[TEXT SECTION]

Is there a FOSS offline DialogFlow equivalent?

Art is hard to separate from context and background, and knowing it's just a GPT as opposed to a human written dialogue seems a bit disappointing.


Sorry, I'm not sure about that. I think traditional NLPs going the way of the, well, titanosaur, and all the companies I could find that used to do something similar seem to have pivoted to GPTs. Even Dialogflow itself has been tied into Google's generative models.

Both Google search and ChatGPT suggested Rasa and Botpress, for example, but both seem to have pivoted to GPTs these days.

I believe Dialogflow was specifically chosen because it was user-friendly and didn't need local dev/admin. It provided a cloud GUI that anyone could use to compose conversation flows out of intents and responses. Now, it's probably just a relic of a simpler time...


The caption for every image is cut off so you can't read it...


You can click (or tap) the images or captions to see a full version.

On mobile, the first tap brought up a donation request instead, which might perhaps have dissuaded you from trying a second time.



Do we have the genetic sequence of any dinosaurs at all? Are we at the point, if we pushed aside ethical considerations, we could bring one to life?


The half-life of DNA is about 500 years; the odds of finding any preserved sequences of dinosaur DNA longer than a few base pairs is pretty much nil. Even with very large samples, it simply would not be possible to recover any information from such fragments any more than you could reconstruct a book from a list of the syllables contained in a few million shredded copies.

[/TEXT SECTION]
[INFORMATION GIVEN]

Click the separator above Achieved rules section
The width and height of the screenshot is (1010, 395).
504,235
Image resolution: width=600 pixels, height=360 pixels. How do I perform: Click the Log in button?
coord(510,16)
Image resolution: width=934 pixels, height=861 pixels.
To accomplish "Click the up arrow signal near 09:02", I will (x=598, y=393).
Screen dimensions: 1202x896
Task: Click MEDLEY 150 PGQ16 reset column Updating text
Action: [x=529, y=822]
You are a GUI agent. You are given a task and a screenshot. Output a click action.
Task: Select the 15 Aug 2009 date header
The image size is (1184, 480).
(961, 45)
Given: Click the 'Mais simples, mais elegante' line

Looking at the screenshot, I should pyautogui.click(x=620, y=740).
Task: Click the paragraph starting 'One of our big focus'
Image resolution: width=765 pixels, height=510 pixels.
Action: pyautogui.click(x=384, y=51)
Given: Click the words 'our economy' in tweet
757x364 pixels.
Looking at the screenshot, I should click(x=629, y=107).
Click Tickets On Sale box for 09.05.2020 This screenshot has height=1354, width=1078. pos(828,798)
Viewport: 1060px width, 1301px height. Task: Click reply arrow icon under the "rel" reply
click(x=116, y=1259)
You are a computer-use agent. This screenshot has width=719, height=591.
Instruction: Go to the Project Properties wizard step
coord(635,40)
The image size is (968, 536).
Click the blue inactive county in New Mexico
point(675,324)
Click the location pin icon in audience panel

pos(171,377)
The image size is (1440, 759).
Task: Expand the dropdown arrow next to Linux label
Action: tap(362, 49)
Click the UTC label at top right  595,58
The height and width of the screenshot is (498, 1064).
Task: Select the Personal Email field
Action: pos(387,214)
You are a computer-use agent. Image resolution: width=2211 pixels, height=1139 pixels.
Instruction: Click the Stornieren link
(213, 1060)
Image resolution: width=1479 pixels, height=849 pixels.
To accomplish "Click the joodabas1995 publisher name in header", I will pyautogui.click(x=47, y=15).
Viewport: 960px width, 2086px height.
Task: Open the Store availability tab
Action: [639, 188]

[/INFORMATION GIVEN]

*ACTIVITIES:*
1 > Translate this sentence from the forum discussion into Spanish: "It provided a cloud GUI that anyone could use to compose conversation flows out of intents and responses."
2 > Carry on the forum discussion about dinosaur DNA, starting after its last sentence.
The entries have nothing to do with the forum discussion.

*RESPONSES TO THE EXERCISE:*
1 > Proporcionaba una interfaz gráfica en la nube que cualquiera podía usar para componer flujos de conversación a partir de intenciones y respuestas.

2 >
You'd have an easier time modifying the genomes of modern-day birds and reptiles to produce something that looked like dinosaurs, but even this is far beyond the reach of current technology.


There are some birds even now that are "obviously" theropod dinosaurs (all birds are dinosaurs, but some are phenotypically closer to their ancestors than others). The sauropod lineage is truly dead though – birds are still their closest extant relatives, but the lineages diverged already in the late Triassic, ~230M years ago.


With the benefit of hindsight, it's a bit surprising that the link between ostriches and raptors (first fossil 1923 I think) in particular wasn't more noted which, of course, would have implied some link between theropods and modern birds more generally. There was some evidence like feathers on some dinosaurs but thinking about dinosaurs didn't really start changing en-masse until the late 1980s.


> but even this is far beyond the reach of current technology

I saw an article not too long ago about creating chicken embrios with teeth. Doesn't seem that far


Is that half life temperature dependent?


Yes, we have many sequences of avian dinosaurs (birds) and presumably future genome engineering methods will allow us to take those avian dinosaurs and give them the phenotype of titanosaurs and other extinct dinosaurs. But we will never be able to tell what DNA they had. It's gone. The best we can do is metabolomics.


Can we really know the phenotype of extinct dinosaurs, without their DNA? Whatever is left of these dinosaurs (fossils, prints…) probably doesn’t allow to know everything about the phenotype. We can guess, but we can’t know?


Birds, or as one might consider them, avian dinosaurs, as well as members of Crocodilia.


Would be great to use clicker training on them.


If you like the idea of owning and training dinosaurs, consider adopting a few chickens or guineafowl.


It was that picture in the article showing the size of that beast in relation to man that triggered this fantasy. Think Skinner’s ping pong playing pigeons - but scaled up to Godzilla size. Click & treat! :)


or like... some type of lizard?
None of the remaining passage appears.